Task data »
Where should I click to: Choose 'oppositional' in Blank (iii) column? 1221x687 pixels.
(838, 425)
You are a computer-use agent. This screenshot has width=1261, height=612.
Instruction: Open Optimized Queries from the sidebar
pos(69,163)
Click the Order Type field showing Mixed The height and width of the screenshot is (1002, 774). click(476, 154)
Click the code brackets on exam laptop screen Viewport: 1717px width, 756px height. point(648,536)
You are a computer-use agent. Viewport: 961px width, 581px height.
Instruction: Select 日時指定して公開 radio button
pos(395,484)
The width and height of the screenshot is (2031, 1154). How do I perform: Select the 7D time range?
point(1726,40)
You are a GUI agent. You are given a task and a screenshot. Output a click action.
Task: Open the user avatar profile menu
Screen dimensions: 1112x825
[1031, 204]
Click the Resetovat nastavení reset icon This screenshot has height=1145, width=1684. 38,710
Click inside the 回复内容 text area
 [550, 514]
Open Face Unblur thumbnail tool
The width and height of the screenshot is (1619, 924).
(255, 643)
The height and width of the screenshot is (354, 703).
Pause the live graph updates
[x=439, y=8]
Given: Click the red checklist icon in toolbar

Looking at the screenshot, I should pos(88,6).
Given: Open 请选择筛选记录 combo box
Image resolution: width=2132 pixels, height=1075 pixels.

Work required »
Write out exactly the lines of the entries above that run from the line containing "The width and height of the screenshot is (2031, 1154)." through the last line, including both.

The completed task »
The width and height of the screenshot is (2031, 1154). How do I perform: Select the 7D time range?
point(1726,40)
You are a GUI agent. You are given a task and a screenshot. Output a click action.
Task: Open the user avatar profile menu
Screen dimensions: 1112x825
[1031, 204]
Click the Resetovat nastavení reset icon This screenshot has height=1145, width=1684. 38,710
Click inside the 回复内容 text area
 [550, 514]
Open Face Unblur thumbnail tool
The width and height of the screenshot is (1619, 924).
(255, 643)
The height and width of the screenshot is (354, 703).
Pause the live graph updates
[x=439, y=8]
Given: Click the red checklist icon in toolbar

Looking at the screenshot, I should pos(88,6).
Given: Open 请选择筛选记录 combo box
Image resolution: width=2132 pixels, height=1075 pixels.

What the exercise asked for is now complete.